It sounds like you may have the diode in backwards, when the relay coil is powered the side of the diode with a band (the cathode) should be at the positive side of the relay coil. This is backwards to what many think but that is the whole purpose,only to shunt the negative voltage...

bradleonard 
Copper - Posts: 94
Copper spacespace
Joined: August 12, 2002
Location: United States
Posted: March 24, 2004 at 3:20 AM / IP Logged  

I guess it makes sense that the diode is simply to block the voltage spike, but as you described the cathode side of the diode should be on the same side as the positive power input. Since a relay can be powered with the positive on either side I put the cathode on the 86 terminal where I also hooked up the positive. This caused a Positive 12volts to show up at the 85 terminal. I tried putting the postive on ht 85 terminal and the exact same thing happened. In this test the diode stayed in the same place the whole time. 

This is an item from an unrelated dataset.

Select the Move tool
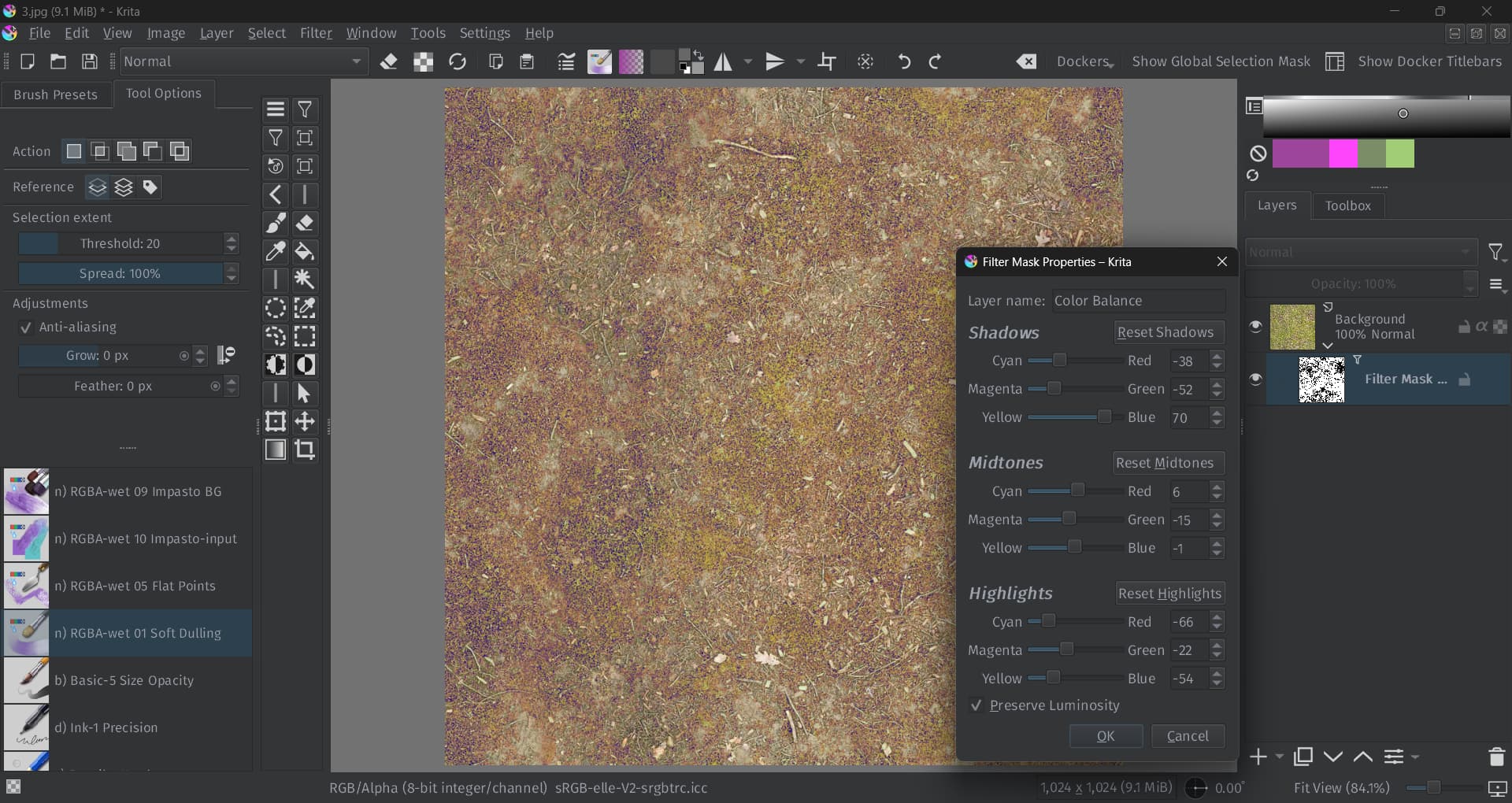 305,421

I will have to try this test again with just a relay and not use a diode to see what happens with voltage is applied.  

werd
JasonL 
Member - Posts: 20
Member spacespace
Joined: April 19, 2002
Posted: March 25, 2004 at 4:30 AM / IP Logged  
xetmes wrote:

the easiest way is usually just to get a socket for the relay that already includes the diode, watch your polarity though.

Actually, the simplest way is to purchase relays that have built-in diode or resistive suppression. If you get the latter, you don't have to worry about coil polarity either.
Many Bosch relays have this built in, but you generally need to ask for them specifically. It will we drawn on the schematic on the side of the relay casing.
its_radio_shop 
Copper - Posts: 76
Copper spacespace
Joined: March 16, 2004
Location: United States
Posted: March 25, 2004 at 10:29 PM / IP Logged  

BradLeonard, dont worry about seeing voltage on both sides of the diode. As long as your Neg lead is NOT on the striped side (cathode) you will be fine.  Think of the striped side as a one way "gate" that allows whatever is on the striped side to pass through to the other side. The reason it is not a short circuit when you connect NEG to the other side is this. Electrons will only flow from NEG to POS. So although the POS side sees an open gate to the NEG side, it wont go through because POS electrons will not flow to NEG. Therefore when you put NEG on the striped side and POS on the other side, NEG sees an open gate right to POS...you guessed it, a short circuit. That might be a little too simplified of an analogy but oh well.

Ever wonder why they say having a good ground is so important? Electrons actually enter your equipment from the ground cable and flow back to the battery on the POS cable.

Oh and by the way, the reason your seeing +12v on both sides of the diode when its soldered to the relay and the ground is not hooked up is because the relays internal coil is connected to both terminals and is very little resistance.